▸ Problem
Print the data that follows without changing a single word.

(Data records)
[Start of Attachment]

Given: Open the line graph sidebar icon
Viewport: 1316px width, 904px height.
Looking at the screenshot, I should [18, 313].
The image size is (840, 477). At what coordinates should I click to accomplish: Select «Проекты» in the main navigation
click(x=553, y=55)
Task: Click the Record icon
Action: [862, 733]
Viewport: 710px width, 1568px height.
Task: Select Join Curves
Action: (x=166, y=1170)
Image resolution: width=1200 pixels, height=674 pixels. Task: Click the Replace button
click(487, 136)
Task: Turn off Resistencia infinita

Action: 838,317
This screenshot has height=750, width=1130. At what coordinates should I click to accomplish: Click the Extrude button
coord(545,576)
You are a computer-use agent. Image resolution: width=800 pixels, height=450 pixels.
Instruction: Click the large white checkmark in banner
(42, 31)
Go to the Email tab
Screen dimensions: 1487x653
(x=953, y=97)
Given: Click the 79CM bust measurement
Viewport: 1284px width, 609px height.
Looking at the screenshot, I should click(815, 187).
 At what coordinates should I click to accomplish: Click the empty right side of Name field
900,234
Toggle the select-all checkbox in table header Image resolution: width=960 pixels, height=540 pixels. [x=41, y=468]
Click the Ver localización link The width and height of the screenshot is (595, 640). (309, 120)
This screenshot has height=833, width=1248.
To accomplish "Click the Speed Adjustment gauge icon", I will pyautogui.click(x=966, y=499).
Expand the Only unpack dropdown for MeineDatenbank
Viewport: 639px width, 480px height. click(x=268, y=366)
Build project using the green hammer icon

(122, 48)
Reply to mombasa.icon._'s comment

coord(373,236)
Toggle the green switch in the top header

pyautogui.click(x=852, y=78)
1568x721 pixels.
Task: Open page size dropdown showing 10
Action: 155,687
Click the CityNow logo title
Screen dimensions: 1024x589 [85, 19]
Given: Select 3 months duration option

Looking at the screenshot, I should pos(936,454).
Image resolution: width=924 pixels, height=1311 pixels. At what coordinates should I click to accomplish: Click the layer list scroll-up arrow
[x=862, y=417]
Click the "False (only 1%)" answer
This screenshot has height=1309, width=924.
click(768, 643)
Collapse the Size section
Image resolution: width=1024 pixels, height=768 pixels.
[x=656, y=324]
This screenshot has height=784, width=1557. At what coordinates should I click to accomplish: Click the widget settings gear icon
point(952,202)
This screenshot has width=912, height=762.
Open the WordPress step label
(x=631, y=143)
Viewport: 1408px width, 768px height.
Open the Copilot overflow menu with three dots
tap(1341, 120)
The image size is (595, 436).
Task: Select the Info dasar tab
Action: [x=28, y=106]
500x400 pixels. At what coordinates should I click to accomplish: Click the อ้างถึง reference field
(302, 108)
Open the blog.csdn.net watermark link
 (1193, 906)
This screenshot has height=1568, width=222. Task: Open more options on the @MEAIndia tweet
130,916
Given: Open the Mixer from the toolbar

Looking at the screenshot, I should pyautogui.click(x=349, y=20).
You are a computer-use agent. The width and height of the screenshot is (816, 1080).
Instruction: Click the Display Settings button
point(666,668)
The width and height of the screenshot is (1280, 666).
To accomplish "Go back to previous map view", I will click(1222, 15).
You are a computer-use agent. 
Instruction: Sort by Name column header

[End of Attachment]

▸ Response to the task
Given: Open the line graph sidebar icon
Viewport: 1316px width, 904px height.
Looking at the screenshot, I should [18, 313].
The image size is (840, 477). At what coordinates should I click to accomplish: Select «Проекты» in the main navigation
click(x=553, y=55)
Task: Click the Record icon
Action: [862, 733]
Viewport: 710px width, 1568px height.
Task: Select Join Curves
Action: (x=166, y=1170)
Image resolution: width=1200 pixels, height=674 pixels. Task: Click the Replace button
click(487, 136)
Task: Turn off Resistencia infinita

Action: 838,317
This screenshot has height=750, width=1130. At what coordinates should I click to accomplish: Click the Extrude button
coord(545,576)
You are a computer-use agent. Image resolution: width=800 pixels, height=450 pixels.
Instruction: Click the large white checkmark in banner
(42, 31)
Go to the Email tab
Screen dimensions: 1487x653
(x=953, y=97)
Given: Click the 79CM bust measurement
Viewport: 1284px width, 609px height.
Looking at the screenshot, I should click(815, 187).
 At what coordinates should I click to accomplish: Click the empty right side of Name field
900,234
Toggle the select-all checkbox in table header Image resolution: width=960 pixels, height=540 pixels. [x=41, y=468]
Click the Ver localización link The width and height of the screenshot is (595, 640). (309, 120)
This screenshot has height=833, width=1248.
To accomplish "Click the Speed Adjustment gauge icon", I will pyautogui.click(x=966, y=499).
Expand the Only unpack dropdown for MeineDatenbank
Viewport: 639px width, 480px height. click(x=268, y=366)
Build project using the green hammer icon

(122, 48)
Reply to mombasa.icon._'s comment

coord(373,236)
Toggle the green switch in the top header

pyautogui.click(x=852, y=78)
1568x721 pixels.
Task: Open page size dropdown showing 10
Action: 155,687
Click the CityNow logo title
Screen dimensions: 1024x589 [85, 19]
Given: Select 3 months duration option

Looking at the screenshot, I should pos(936,454).
Image resolution: width=924 pixels, height=1311 pixels. At what coordinates should I click to accomplish: Click the layer list scroll-up arrow
[x=862, y=417]
Click the "False (only 1%)" answer
This screenshot has height=1309, width=924.
click(768, 643)
Collapse the Size section
Image resolution: width=1024 pixels, height=768 pixels.
[x=656, y=324]
This screenshot has height=784, width=1557. At what coordinates should I click to accomplish: Click the widget settings gear icon
point(952,202)
This screenshot has width=912, height=762.
Open the WordPress step label
(x=631, y=143)
Viewport: 1408px width, 768px height.
Open the Copilot overflow menu with three dots
tap(1341, 120)
The image size is (595, 436).
Task: Select the Info dasar tab
Action: [x=28, y=106]
500x400 pixels. At what coordinates should I click to accomplish: Click the อ้างถึง reference field
(302, 108)
Open the blog.csdn.net watermark link
 (1193, 906)
This screenshot has height=1568, width=222. Task: Open more options on the @MEAIndia tweet
130,916
Given: Open the Mixer from the toolbar

Looking at the screenshot, I should pyautogui.click(x=349, y=20).
You are a computer-use agent. The width and height of the screenshot is (816, 1080).
Instruction: Click the Display Settings button
point(666,668)
The width and height of the screenshot is (1280, 666).
To accomplish "Go back to previous map view", I will click(1222, 15).
You are a computer-use agent. 
Instruction: Sort by Name column header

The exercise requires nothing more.